Sunday night, nearly 10 years later, I was preparing to go to bed early for the first time in months when I made the mistake of checking Twitter. I’m no longer a Christian so I do not begin and end each day in prayer like I once did, and it’s probably fair to say that Twitter has become a replacement ritual.

And there it was: Osama bin Laden had been located. Osama bin Laden had been captured. Osama bin Laden had been killed.

My Twitter feed erupted with emotions. Cheers, jeers, even tears. But mostly cheers.

I understand the impulse to celebrate such news, but the tenor of some of what I’ve heard and seen troubles me in the same way I was bothered by those burning American flags in the Middle East nearly 10 years ago. As a Humanist, I struggle to understand the “eye for an eye” mentality. In the words of Ralph Waldo Emerson, a forefather of modern Humanism: “That which dominates our imaginations and our thoughts will determine our lives and character. Therefore, it behooves us to be careful what we worship, for what we are worshiping we are becoming.” Today I worry about what America is becoming.
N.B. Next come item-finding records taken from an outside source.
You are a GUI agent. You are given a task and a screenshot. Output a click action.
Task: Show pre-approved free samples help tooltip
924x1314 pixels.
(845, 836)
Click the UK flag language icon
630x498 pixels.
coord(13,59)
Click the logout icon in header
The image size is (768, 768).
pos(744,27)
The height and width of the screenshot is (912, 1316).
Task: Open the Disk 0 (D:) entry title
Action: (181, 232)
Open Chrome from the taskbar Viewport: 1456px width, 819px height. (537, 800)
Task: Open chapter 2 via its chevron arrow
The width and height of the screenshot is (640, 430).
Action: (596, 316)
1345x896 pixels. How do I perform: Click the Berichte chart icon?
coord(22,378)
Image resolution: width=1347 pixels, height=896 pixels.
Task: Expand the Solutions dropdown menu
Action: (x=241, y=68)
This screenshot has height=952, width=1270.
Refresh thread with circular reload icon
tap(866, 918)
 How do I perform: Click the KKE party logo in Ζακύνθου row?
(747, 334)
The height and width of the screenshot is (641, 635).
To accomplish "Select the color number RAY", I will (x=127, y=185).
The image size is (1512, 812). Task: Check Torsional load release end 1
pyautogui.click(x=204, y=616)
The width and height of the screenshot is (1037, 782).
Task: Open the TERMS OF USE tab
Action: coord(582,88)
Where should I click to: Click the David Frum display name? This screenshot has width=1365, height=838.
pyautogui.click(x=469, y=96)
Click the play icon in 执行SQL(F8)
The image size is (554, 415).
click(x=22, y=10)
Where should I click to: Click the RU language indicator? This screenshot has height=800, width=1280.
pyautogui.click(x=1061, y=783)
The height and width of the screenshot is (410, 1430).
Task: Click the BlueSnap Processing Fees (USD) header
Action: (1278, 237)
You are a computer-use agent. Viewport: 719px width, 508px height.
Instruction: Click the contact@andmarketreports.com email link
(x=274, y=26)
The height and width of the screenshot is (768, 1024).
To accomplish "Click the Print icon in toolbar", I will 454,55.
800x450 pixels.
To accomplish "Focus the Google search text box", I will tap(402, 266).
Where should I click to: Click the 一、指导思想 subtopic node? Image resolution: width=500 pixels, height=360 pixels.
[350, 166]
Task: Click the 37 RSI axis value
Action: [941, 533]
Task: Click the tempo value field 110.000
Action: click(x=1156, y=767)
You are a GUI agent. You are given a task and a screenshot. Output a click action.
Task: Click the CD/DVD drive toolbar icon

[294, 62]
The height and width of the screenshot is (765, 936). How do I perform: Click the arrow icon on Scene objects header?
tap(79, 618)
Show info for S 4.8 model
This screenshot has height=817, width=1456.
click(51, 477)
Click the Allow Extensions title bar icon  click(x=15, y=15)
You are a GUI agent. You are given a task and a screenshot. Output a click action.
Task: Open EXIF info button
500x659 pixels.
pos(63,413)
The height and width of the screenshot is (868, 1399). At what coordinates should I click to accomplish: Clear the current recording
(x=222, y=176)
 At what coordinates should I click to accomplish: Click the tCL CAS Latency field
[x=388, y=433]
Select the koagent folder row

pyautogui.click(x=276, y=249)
In times of trouble, I often reflect on the unifying words of the Rev. Martin Luther King Jr. “Darkness cannot drive out darkness: only light can do that,” he wrote. “Hate cannot drive out hate: only love can do that. Hate multiplies hate, violence multiplies violence, and toughness multiplies toughness in a descending spiral of destruction.”

I am concerned when I see people celebrating death; when I hear word that thousands of my fellow Bostonians flocked to Boston Commons Sunday night for what was essentially a pep rally. Again, I understand the desire to mark this occasion, but I wish we could muster the same enthusiasm to celebrate the importance of life — to unite in the face of domestic intolerance, not just that which lurks in evil lairs overseas.

To paraphrase someone I follow on Twitter: “I am grateful that bin Laden is no longer able to do evil, but I don’t think we should revel in his death.” Or, as it says in my once-favorite book: “Do not rejoice when your enemy falls. Let not your heart be glad” (Proverbs 24:17).

In his announcement Sunday night, President Obama said that the “United States is not — and never will be — at war with Islam. … Bin Laden was not a Muslim leader; he was a mass murderer of Muslims.” I am grateful he said it, but I’m concerned that it wasn’t fully absorbed. Moments later, I saw a tweet from a Muslim man who’s little brother had asked him, “Are they still going to call us terrorist?” I shivered and wondered to myself: Will they?

I’d like to think they won’t, but I’m a realist. The next morning, I woke to news that just one day prior to the announcement of bin Laden’s death, a turbaned Sikh man had been gunned down in Las Vegas in a possible hate crime. This isn’t a rare occurrence; earlier this spring, two elderly Sikh men suffered a similar fate. I also learned that, following the announcement of bin Laden’s death, a mosque in Portland, Maine, had been subject to graffiti that declared: “Osama Today, Islam Tomorow” (sic). I spoke with a friend who wears a headscarf and she said: “For the first time since 2001, I thought twice about leaving the house today.”

Maybe I find the celebrations troubling because I don’t believe that bin Laden’s death means that we “won.” We’ll win when we can prove that his central thesis that there must be a clash of civilizations between the Middle East and the West is wrong; when America’s people embody our highest principles of pluralism and tolerance.

I am no longer the kid I was when 9/11 happened. I understand that the peace won’t just happen; it must be worked for.

You can find me in the grass again today. Instead of praying, I’ll be reflecting on a line out of Walt Whitman’s “Song of Myself” from Leaves of Grass: “For every atom belonging to me as good belongs to you.”

But I won’t be there for long. After a brief respite, I’ll rejoin the efforts of many to realize that pluralistic dream. I hope some of the thousands who filled Boston’s streets Sunday night might join me.